**Extract to read:**
_ _ _

Out With the Old, In With the View
Frappuccinos, fine dining, and feather beds, all at your new Design District.

Jim Lake drops a handful of bullet shells in my hand. I am in the Design District, one block away from the antique treasures of Slocum Street and wholesale showrooms where the uber chic have browsed high-end wares for their mansions since the ’50s. It’s where Laura Bush and Lance Armstrong go when they need a new lamp.

Lake, a developer who invested in Design District properties in 1990 – his father helped pioneer Design District development, and Allan Knight was his first tenant – explains what he found when he bought a dilapidated building off Irving Boulevard: stacks of luggage in a back store room, young Korean girls in prostitution servitude, and handfuls of bullet casings like the ones he just put in my hand.

“This area is being redeveloped before our eyes,” Lake says.

_ _ _

**Data records:**

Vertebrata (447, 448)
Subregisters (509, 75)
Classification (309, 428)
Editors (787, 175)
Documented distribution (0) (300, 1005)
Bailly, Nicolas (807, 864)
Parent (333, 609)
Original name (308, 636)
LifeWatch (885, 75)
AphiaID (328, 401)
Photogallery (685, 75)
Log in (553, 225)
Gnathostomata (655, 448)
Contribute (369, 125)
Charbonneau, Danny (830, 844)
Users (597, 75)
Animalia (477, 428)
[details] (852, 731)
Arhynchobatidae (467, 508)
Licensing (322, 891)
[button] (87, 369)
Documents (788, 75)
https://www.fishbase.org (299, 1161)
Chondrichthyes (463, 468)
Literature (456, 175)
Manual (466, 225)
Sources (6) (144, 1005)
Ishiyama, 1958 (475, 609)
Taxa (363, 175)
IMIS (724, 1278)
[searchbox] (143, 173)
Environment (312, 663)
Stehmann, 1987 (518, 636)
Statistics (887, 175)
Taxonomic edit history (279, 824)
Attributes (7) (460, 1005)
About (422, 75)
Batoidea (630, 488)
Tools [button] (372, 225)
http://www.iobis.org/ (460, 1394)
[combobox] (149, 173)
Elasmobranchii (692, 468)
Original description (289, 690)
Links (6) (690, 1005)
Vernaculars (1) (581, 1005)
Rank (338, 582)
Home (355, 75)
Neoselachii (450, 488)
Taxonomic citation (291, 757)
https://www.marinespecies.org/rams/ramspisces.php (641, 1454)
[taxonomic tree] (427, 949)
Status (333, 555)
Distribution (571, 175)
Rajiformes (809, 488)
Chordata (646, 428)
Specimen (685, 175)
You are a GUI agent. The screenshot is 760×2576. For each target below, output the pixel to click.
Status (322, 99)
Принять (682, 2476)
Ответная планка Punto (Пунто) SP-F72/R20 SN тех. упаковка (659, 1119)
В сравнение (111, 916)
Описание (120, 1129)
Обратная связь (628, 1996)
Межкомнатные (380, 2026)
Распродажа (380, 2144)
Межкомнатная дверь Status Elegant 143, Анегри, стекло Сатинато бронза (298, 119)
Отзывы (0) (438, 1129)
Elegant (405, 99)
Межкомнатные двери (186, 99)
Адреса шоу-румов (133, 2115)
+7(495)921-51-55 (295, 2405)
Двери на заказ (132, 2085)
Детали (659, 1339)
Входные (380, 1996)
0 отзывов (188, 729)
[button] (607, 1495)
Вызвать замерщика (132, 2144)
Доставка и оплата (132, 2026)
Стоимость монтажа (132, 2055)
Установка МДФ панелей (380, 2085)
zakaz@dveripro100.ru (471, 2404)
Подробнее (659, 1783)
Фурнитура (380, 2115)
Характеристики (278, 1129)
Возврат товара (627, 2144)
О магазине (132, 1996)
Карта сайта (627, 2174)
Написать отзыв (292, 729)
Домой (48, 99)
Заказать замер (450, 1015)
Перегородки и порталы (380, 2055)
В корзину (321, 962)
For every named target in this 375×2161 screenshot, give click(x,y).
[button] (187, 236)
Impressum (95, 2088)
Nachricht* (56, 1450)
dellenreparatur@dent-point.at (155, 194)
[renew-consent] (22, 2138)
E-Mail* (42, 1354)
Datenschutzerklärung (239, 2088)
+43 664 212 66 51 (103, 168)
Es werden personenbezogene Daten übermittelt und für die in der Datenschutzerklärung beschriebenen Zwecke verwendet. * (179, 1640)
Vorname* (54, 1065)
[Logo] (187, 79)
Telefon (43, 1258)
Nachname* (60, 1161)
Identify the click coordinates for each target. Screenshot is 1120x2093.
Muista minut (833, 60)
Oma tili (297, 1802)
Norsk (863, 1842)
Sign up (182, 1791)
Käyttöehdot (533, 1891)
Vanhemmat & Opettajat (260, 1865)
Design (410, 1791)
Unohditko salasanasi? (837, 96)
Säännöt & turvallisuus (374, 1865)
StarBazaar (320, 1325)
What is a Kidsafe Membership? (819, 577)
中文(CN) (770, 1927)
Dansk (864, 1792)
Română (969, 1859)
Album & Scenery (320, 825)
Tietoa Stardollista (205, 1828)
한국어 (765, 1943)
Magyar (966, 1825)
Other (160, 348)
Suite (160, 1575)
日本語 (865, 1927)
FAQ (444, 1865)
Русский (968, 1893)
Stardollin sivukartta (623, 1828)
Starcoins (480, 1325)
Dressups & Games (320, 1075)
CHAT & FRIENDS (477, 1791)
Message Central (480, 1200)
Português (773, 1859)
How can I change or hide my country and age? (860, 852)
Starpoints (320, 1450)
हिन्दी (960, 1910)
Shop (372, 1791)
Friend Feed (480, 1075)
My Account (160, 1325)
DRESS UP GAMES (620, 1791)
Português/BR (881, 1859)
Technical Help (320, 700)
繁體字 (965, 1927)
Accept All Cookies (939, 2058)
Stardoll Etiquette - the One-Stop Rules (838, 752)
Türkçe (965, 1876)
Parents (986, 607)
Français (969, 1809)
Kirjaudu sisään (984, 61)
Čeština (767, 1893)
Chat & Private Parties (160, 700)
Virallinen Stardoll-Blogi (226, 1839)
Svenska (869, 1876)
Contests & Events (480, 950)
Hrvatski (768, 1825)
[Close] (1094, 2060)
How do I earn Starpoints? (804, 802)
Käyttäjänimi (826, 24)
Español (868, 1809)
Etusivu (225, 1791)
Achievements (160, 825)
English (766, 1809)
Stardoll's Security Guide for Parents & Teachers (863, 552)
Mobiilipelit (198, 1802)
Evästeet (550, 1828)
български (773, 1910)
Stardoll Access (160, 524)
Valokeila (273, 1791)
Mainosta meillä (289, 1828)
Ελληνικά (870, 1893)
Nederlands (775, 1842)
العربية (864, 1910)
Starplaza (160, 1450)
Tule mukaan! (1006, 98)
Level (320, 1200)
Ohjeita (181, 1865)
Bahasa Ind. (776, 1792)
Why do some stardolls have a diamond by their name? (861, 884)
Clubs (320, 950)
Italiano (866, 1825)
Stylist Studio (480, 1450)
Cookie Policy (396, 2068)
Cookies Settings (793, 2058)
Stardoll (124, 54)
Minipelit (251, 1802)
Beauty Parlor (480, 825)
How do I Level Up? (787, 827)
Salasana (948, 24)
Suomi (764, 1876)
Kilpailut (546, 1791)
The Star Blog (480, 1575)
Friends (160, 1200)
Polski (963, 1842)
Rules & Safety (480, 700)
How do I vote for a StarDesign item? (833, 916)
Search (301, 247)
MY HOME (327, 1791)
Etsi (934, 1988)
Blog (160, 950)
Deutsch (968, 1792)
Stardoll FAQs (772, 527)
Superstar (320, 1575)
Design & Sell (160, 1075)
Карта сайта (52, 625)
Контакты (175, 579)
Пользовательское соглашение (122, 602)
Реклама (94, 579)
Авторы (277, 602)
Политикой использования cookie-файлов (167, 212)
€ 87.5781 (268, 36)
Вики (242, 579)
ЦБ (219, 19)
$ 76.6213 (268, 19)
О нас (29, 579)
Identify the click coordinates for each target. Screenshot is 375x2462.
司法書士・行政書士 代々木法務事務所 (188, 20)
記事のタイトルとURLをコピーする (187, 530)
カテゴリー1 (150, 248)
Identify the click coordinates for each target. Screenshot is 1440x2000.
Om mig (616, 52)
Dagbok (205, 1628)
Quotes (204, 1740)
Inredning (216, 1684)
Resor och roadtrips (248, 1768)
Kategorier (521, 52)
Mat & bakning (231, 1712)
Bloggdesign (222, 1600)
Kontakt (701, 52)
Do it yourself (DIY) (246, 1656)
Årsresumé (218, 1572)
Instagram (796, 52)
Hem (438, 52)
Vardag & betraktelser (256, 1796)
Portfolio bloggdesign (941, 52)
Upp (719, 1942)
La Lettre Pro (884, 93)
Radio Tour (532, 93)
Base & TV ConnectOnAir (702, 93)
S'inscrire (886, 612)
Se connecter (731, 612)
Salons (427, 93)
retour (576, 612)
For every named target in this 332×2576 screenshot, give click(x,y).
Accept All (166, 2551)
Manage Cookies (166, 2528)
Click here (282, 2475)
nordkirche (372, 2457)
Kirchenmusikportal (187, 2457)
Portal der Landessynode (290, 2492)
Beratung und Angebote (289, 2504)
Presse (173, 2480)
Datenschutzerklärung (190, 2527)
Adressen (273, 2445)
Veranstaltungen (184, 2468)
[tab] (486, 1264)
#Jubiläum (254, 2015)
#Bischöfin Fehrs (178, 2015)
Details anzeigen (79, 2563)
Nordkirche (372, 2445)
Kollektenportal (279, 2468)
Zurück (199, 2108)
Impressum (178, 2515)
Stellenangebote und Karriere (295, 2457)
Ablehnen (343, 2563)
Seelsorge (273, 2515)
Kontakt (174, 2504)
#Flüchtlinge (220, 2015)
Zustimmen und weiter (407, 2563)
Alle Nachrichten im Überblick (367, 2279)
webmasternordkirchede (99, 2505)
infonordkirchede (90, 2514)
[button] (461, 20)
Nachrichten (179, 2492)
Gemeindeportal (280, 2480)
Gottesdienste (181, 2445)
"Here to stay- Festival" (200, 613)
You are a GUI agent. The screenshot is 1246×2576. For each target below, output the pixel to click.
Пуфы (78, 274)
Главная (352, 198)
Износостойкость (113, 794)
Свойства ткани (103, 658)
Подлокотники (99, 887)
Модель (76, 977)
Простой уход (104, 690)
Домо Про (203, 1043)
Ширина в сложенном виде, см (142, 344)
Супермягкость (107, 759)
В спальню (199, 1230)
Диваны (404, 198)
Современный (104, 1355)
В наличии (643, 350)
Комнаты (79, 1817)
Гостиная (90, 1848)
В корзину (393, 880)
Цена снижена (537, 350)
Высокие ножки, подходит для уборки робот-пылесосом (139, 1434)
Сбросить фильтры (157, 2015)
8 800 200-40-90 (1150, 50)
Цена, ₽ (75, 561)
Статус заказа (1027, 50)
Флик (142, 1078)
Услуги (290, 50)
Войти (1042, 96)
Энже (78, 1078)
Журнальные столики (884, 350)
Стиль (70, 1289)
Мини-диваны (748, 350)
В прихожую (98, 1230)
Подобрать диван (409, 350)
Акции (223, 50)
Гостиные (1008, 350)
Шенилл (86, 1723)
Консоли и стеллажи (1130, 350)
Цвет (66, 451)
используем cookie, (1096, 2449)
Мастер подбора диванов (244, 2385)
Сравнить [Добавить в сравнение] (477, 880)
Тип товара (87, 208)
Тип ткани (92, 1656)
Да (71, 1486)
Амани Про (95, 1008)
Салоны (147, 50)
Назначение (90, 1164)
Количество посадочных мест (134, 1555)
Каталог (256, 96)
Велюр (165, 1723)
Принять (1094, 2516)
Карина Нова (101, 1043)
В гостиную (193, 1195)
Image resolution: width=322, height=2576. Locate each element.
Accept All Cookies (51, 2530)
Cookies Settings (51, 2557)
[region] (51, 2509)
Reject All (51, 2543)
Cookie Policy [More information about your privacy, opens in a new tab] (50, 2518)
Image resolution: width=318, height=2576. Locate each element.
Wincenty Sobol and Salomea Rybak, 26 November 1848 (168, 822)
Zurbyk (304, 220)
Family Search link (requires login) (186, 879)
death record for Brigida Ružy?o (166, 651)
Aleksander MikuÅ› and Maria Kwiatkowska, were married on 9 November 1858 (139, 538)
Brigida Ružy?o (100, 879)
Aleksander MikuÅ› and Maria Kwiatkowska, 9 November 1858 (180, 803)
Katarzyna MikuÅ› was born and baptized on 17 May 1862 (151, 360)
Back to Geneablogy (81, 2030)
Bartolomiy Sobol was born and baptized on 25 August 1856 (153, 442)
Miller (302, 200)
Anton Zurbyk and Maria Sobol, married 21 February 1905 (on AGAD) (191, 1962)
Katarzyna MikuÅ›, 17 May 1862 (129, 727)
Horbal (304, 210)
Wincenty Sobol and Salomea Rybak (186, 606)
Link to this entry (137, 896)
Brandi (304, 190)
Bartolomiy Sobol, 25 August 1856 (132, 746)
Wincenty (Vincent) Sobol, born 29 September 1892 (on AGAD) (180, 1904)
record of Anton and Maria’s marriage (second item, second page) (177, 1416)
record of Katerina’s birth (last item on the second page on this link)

_ _ _

**Problems to work on:**
A. Say whether each statement agrees with the article on the Design District, and support each answer with the deciding words of the article, quoted exactly. (i) Lake invested in Design District properties in 1990. (ii) The writer is standing two blocks from Slocum Street. (iii) Lake found stacks of luggage in the building's front lobby.
B. Output the part of the article on the Design District between the words "Jim Lake drops" and "put in my hand.", inclusive.
The records have no connection to the article on the Design District.

**Results of the exercise:**
A.
(i) Yes: "a developer who invested in Design District properties in 1990"
(ii) No: "one block away from the antique treasures of Slocum Street"
(iii) No: "stacks of luggage in a back store room"

B.
Jim Lake drops a handful of bullet shells in my hand. I am in the Design District, one block away from the antique treasures of Slocum Street and wholesale showrooms where the uber chic have browsed high-end wares for their mansions since the ’50s. It’s where Laura Bush and Lance Armstrong go when they need a new lamp.

Lake, a developer who invested in Design District properties in 1990 – his father helped pioneer Design District development, and Allan Knight was his first tenant – explains what he found when he bought a dilapidated building off Irving Boulevard: stacks of luggage in a back store room, young Korean girls in prostitution servitude, and handfuls of bullet casings like the ones he just put in my hand.